The second set opens with Swell floating the melodic line from "With the morning, hope" from the group's CD, accompanied by a koto like plucking below the bridge from Heyner and bowed cymbals from Kugel. The free flowing improvisations merge seamlessly with compositions cued up by Swell. At one point he stills the rhythm section for an unaccompanied duet with Mateen's clarinet: their two lines playing tag, intersecting, diverging, but retaining the same natural conversational cadence, with extemporised unisons turning on sweet long notes, before Swell releases a bass/drum tumult in support. A bass/drum interlude allow the horns to take a breather before Swell signals the eponymous "Slammin' the Infinite" theme - hitting the riff at breakneck speed. Mateen digs in on tenor, building out of the theme with squalling, honking, high register runs. Swell adds to the intensity with riff and Mateen continues, feet planted firmly apart, over fast walking bass and exploding drums. As Mateen's outpouring subsides, Swell picks up the baton for his most energetic solo of evening, tombone pointing skyward, with tenor cries in support.
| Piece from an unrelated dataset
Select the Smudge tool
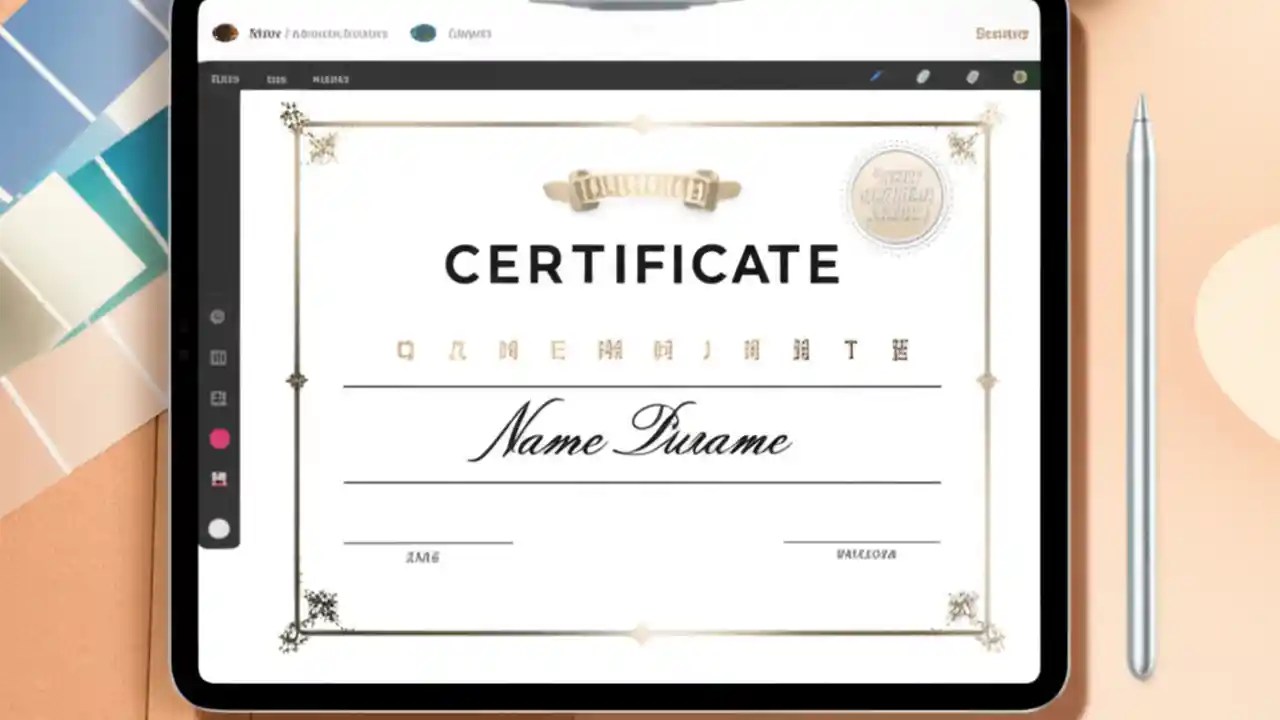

The finale is provided by the elegiac "For Frank Lowe" theme, emerging from the improvisation, to be repeated in loose unison. The piece's structure has one horn playing the theme while the other explodes in liquid squawking runs, like the sort of outburst Frank Lowe graced us with in the 1970s, then continuing to alternate roles throughout. The piece builds incrementally, powerful and hymnlike, over a roiling rhythm section, with Swell trading emotive, anguished cries against Mateen's invocations until they come together in a loose unison over Kugel's hyperactivity and Heyner's drone. The others step back to allow a Kugel solo: he lays down a wall of sound with such intensity that he almost loses a stick, prompting a move onto cymbals and a slowing, gradually, into silence. An ecstatic conclusion to an enthralling non-stop 50 minute set.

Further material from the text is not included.